Elle regarda la femme aux cheveux blancs, assise à la troisième rangée.
— Tionne n’a pas ménagé ses efforts pour récupérer tous les documents possibles sur l’histoire des Jedi. Et que trouvons-nous dans ces légendes et ces ballades ? La célébration de grandes victoires ! L’aspect martial de notre tradition ne peut pas être ignoré, maître. Nous devons nous y référer pour vaincre les Yuuzhan Vong.
Kam Solusar croisa les bras.
— Il y a une grande faille dans votre logique, Daeshara’cor. Vous dites que nous avons perdu beaucoup d’archives, puis vous reconstituez votre version de la réalité sur la foi de ce qui nous reste. Mais pour chaque grande bataille livrée par les Jedi, il y a peut-être eu des centaines de victoires mineures. Du type dont nous aurons besoin, selon maître Skywalker, pour repousser les Yuuzhan Vong.
« Définir le danger est vital. En affrontant les Yuuzhan Vong, Kyp a failli mourir, et Miko Reglia est mort. Pourquoi ? Parce qu’ils ignoraient à qui ou à quoi ils avaient affaire.
Kyp ricana.
— Corran avait l’avantage de savoir ce que j’avais appris, et ce que ses missions de reconnaissance lui avaient montré. Pourtant, il est passé beaucoup plus près de la mort que moi !
— Oui. Sur Bimmiel, le danger était très limité, et j’ai quand même failli y rester. Quand nous en saurons assez pour lancer des missions efficaces, nous aurons une meilleure chance de succès qu’avec une série d’attaques sans but précis.
Luke leva une main.
— J’aimerais que nous nous calmions. Personne n’a envie de se laisser emporter par ses émotions et d’envenimer les choses. Quelle que soit notre position sur les positions offensives ou défensives, nous sommes tous d’accord : quand le danger se précisera, nous passerons à la contre-offensive. Comme disait Corran, avec un objectif clair, nous pourrons prévoir et utiliser nos capacités au mieux. D’accord ?
Les Jedi approuvèrent, ce qui remonta le moral de Luke.
Kyp reste peut-être opposé au type d’action que nous envisageons, mais il a accepté que je pose certaines limites, et c’est déjà une victoire !
Daeshara’cor fut la seule à ne pas acquiescer, mais elle avait toujours été raisonnable par le passé.
Le maître Jedi eut un sourire las.
— J’ai de mauvaises nouvelles… J’ai appris hier par ma sœur que la Nouvelle République n’approuverait et ne soutiendrait pas les opérations montées par les Jedi dans le couloir d’invasion.
— Quoi ? cria Kyp. C’est de la folie ! Nous sommes sa meilleure chance, et la République ne veut pas que nous travaillions avec elle ?
Octa Ramis, une jeune femme originaire d’une planète à forte pesanteur, prit la parole à son tour.
— Ça n’a aucun sens. Si ces gens réagissent ainsi, il est peut-être aussi bien d’être débarrassés d’eux !

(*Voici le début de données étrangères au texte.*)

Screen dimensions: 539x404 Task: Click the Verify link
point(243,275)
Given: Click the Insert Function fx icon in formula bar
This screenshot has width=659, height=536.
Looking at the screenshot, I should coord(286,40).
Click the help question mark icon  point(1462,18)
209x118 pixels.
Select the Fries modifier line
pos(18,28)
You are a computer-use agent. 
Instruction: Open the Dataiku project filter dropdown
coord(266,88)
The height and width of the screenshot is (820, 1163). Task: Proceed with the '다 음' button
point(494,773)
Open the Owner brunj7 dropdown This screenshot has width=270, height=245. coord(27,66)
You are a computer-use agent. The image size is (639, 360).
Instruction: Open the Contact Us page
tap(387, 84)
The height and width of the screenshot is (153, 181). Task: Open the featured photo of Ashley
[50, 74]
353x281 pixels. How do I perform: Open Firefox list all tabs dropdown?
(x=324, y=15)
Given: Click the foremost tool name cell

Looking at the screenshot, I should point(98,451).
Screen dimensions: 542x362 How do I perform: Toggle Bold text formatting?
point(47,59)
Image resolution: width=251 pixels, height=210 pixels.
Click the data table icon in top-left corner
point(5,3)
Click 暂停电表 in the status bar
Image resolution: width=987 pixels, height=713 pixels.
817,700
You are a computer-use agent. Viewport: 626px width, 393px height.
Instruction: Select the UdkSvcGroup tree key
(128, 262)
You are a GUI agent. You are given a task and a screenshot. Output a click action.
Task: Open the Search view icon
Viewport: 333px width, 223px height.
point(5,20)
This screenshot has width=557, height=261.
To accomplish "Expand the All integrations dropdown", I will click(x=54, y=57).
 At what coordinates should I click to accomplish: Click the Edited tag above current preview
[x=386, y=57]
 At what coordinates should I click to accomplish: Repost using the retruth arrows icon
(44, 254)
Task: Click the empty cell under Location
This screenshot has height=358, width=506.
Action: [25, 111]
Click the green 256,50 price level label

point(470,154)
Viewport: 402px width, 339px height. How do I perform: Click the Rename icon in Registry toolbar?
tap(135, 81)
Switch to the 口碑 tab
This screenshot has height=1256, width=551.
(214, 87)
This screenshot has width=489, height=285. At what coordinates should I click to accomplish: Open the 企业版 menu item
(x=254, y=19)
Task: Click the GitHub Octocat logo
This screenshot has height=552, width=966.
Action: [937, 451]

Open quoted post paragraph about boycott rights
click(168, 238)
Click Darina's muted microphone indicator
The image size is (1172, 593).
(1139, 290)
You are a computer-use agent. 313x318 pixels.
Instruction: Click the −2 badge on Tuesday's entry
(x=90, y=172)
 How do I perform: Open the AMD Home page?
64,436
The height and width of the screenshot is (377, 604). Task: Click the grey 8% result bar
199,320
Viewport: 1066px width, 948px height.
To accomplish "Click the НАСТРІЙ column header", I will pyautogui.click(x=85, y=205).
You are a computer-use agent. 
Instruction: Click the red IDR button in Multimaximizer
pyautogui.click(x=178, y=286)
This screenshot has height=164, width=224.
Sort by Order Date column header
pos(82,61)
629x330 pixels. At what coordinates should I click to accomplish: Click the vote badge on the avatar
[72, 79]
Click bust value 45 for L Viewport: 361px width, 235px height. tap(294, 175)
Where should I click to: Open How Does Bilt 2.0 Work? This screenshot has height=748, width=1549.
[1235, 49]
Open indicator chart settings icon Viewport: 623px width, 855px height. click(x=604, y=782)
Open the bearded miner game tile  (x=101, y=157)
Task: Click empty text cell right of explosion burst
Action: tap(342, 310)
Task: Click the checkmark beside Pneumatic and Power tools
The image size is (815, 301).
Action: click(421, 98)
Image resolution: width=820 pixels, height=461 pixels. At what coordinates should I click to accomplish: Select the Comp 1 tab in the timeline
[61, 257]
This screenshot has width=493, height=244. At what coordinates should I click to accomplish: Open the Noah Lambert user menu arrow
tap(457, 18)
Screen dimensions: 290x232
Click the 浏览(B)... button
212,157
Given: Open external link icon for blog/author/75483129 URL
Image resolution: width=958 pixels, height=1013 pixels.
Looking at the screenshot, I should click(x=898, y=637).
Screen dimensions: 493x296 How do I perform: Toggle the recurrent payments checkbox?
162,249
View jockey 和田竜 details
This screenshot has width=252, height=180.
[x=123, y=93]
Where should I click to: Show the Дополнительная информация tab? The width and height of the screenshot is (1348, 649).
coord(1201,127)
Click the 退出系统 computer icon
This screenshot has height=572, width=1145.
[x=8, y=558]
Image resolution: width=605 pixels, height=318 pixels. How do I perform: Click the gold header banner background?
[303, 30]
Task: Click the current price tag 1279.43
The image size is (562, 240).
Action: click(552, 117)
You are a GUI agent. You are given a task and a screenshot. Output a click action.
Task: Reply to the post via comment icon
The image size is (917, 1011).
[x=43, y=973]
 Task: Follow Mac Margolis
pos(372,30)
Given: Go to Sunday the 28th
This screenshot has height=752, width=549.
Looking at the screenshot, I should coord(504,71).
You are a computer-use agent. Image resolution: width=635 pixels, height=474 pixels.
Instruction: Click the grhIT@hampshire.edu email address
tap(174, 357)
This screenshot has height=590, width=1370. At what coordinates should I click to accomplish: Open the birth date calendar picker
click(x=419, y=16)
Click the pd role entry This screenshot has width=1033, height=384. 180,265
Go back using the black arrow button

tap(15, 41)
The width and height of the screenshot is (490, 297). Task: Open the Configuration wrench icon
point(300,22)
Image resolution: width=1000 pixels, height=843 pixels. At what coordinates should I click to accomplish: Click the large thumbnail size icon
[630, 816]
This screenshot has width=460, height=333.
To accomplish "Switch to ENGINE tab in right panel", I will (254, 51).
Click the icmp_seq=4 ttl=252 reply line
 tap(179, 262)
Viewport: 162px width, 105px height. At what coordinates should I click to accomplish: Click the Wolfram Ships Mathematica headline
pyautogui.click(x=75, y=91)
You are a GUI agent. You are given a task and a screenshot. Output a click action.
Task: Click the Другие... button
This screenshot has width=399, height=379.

— Nous devons les faire changer d’idée, dit Ganner Rhysode. Les ramener à la raison.
— En fait, ajouta Luke, je suis plutôt content de leur décision.
— Pourquoi, maître ?
— Octa a vu juste, dit Luke. Pas de soutien signifie également pas de rapports à faire aux politiciens. Nous serons libres d’agir selon notre jugement.
— Peut-être, dit Ganner, mais ça nous privera de ressources.
— Il suffira d’être créatifs ! lança Luke.
— Comment peuvent-ils nous laisser tomber après tout ce que nous avons fait pour eux ? s’indigna Daeshara’cor.
— C’est mieux ainsi. Nous sommes une centaine. Si la Nouvelle République comptait sur nous, elle nous jetterait dans la bataille en espérant nous voir résoudre tous ses problèmes. C’est arrivé plus souvent que j’aurais voulu.
« Et dernièrement, nos "exploits" n’ont pas été très remarquables… Citons Rhommamool, ou la perte de Dantooine. Comme Leia l’a dit, les politiciens ne peuvent pas soutenir les Jedi. Cela n’implique pas que nous serons seuls. Les militaires ne pourront pas ouvertement nous aider, mais leurs sympathies nous sont acquises.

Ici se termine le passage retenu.